Fortra recently disclosed its findings regarding CVE-2025-10035, a critical security vulnerability in GoAnywhere Managed File Transfer (MFT) that has been actively exploited since September 11, 2025.
The company initiated an investigation on September 11 after a customer reported a potential vulnerability, leading to the discovery of suspicious activities associated with the flaw.
On the same day, Fortra contacted customers with publicly accessible GoAnywhere admin consoles and informed law enforcement about the incident.
A hotfix for versions 7.6.x, 7.7.x, and 7.8.x of the software was released the following day, with full patches (versions 7.6.3 and 7.8.4) available on September 15. A CVE for the vulnerability was officially published three days later.
Fortra clarified that the risk of the vulnerability is limited to customers with exposed admin consoles, with other web components remaining unaffected.

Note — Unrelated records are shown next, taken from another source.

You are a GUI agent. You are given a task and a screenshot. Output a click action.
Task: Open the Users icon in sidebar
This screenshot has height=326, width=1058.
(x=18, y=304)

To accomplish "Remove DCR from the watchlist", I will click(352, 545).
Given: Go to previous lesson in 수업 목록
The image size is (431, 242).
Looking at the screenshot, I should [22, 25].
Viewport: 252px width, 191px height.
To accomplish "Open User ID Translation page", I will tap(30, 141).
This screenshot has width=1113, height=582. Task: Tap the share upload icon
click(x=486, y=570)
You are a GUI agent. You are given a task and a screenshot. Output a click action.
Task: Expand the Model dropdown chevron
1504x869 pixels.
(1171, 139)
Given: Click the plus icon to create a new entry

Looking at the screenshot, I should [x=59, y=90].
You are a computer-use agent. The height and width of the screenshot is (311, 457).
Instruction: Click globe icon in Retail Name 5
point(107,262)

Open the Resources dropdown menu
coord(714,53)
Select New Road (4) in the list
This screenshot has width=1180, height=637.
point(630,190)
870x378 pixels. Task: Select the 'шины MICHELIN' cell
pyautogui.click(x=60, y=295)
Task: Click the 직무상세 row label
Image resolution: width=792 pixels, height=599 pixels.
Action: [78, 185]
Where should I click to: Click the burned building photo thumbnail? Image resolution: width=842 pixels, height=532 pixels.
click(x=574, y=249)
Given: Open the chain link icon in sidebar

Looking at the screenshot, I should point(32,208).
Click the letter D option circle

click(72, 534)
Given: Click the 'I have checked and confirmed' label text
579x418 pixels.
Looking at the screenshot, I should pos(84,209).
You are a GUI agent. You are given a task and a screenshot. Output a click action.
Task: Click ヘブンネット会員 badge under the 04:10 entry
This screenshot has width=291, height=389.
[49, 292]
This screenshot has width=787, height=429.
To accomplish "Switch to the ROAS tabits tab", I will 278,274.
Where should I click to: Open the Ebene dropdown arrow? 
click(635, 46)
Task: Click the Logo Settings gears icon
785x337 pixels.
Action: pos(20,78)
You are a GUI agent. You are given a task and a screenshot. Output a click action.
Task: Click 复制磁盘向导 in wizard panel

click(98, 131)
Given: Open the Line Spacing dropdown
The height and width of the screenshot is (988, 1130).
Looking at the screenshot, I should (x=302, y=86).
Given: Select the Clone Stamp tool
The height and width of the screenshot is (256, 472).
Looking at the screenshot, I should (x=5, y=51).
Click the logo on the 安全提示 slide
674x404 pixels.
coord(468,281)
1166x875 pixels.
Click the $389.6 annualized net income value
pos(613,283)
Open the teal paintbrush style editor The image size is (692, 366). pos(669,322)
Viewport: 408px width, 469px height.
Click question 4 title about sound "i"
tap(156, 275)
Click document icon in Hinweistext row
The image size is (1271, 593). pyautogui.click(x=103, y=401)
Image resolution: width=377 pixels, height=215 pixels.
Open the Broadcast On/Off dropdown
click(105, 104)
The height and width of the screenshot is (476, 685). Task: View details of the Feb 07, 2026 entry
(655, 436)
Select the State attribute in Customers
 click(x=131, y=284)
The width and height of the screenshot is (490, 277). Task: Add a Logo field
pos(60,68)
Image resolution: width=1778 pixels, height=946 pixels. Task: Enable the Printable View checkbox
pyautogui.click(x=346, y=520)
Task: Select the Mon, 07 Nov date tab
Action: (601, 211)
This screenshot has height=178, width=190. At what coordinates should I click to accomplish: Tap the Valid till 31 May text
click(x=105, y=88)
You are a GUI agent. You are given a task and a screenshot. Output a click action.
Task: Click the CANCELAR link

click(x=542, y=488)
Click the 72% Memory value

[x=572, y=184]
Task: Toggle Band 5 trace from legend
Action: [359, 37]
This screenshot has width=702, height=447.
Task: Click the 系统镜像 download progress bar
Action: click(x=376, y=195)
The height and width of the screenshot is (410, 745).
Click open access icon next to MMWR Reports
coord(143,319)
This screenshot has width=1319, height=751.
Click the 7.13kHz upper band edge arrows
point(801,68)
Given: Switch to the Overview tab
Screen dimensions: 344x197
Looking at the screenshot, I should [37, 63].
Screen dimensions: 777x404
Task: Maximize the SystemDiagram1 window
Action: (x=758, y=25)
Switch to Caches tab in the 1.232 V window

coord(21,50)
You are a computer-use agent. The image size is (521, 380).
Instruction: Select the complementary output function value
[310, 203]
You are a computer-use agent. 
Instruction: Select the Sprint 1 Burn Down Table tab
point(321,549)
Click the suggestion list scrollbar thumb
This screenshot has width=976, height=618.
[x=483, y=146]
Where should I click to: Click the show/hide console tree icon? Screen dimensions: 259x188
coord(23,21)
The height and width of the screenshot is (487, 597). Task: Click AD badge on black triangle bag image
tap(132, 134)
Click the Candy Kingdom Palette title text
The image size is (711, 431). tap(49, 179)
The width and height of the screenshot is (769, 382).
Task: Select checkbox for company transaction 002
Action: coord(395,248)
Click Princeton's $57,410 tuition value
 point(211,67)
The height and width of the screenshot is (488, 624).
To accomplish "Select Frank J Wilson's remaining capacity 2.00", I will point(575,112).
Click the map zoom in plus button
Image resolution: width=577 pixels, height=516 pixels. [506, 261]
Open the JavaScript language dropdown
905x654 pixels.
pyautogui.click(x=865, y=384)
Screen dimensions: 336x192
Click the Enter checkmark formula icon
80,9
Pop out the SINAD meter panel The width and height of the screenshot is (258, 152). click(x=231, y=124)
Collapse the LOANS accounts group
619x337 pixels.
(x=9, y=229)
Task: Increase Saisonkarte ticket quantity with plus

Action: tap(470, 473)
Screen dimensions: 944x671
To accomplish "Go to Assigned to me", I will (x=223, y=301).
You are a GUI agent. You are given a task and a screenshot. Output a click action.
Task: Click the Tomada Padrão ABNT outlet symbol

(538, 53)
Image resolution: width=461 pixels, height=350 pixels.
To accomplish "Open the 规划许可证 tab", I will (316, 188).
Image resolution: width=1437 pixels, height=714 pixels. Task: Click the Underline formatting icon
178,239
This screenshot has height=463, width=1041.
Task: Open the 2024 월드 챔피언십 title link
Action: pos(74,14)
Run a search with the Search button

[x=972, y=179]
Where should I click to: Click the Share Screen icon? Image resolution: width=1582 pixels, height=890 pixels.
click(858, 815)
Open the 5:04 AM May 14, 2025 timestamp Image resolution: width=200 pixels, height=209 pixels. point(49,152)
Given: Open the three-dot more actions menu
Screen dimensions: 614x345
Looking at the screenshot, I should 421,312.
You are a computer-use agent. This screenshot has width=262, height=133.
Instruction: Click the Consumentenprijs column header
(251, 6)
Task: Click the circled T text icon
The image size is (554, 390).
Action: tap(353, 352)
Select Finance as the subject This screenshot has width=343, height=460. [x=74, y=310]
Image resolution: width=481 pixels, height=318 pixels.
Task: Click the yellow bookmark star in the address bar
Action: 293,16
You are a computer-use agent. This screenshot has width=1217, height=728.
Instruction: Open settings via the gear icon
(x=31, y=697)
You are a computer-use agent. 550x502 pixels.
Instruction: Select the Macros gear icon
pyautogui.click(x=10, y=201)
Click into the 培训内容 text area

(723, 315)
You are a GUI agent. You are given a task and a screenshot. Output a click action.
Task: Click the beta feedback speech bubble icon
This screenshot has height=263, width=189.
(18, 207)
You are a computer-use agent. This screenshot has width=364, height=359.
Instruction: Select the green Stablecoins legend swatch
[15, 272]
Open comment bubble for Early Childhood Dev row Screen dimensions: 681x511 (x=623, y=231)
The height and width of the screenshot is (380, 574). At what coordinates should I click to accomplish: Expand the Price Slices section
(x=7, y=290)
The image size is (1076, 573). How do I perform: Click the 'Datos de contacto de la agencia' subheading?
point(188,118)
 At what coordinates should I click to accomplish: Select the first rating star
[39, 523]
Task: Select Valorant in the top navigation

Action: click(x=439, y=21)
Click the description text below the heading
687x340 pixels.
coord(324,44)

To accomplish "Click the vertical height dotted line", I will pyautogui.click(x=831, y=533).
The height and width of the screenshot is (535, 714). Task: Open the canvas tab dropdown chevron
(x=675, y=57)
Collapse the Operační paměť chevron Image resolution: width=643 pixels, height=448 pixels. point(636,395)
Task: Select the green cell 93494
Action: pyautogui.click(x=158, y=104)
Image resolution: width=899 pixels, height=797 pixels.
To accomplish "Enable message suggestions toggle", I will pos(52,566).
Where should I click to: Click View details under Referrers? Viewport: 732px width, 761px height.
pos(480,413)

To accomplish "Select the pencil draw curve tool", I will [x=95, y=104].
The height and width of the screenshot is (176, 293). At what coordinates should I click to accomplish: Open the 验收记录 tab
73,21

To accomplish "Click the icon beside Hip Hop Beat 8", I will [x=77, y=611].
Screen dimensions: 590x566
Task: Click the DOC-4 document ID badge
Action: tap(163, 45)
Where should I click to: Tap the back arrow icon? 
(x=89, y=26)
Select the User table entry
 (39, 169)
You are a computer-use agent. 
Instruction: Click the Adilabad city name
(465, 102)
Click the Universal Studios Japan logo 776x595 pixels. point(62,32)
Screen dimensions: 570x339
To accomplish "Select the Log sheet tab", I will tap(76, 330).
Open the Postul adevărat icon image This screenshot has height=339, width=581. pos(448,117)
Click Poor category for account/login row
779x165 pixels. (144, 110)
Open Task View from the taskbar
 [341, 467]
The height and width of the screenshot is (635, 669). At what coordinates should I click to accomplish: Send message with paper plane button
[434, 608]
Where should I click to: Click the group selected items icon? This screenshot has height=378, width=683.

However, there have been reports of unauthorized activities related to CVE-2025-10035.
As a precaution, Fortra recommends restricting admin console access, enabling monitoring, and keeping software up to date.
CVE-2025-10035 involves a deserialization vulnerability in the License Servlet, potentially leading to command injection without authentication. Microsoft’s recent report revealed that threat actor Storm-1175 exploited this flaw to deploy Medusa ransomware.
The method used by threat actors to obtain the necessary private keys for exploiting this vulnerability remains unclear.
According to watchTowr CEO Benjamin Harris, Fortra’s acknowledgment of unauthorized activities related to CVE-2025-10035 confirms the practical exploitation of the vulnerability by threat actors.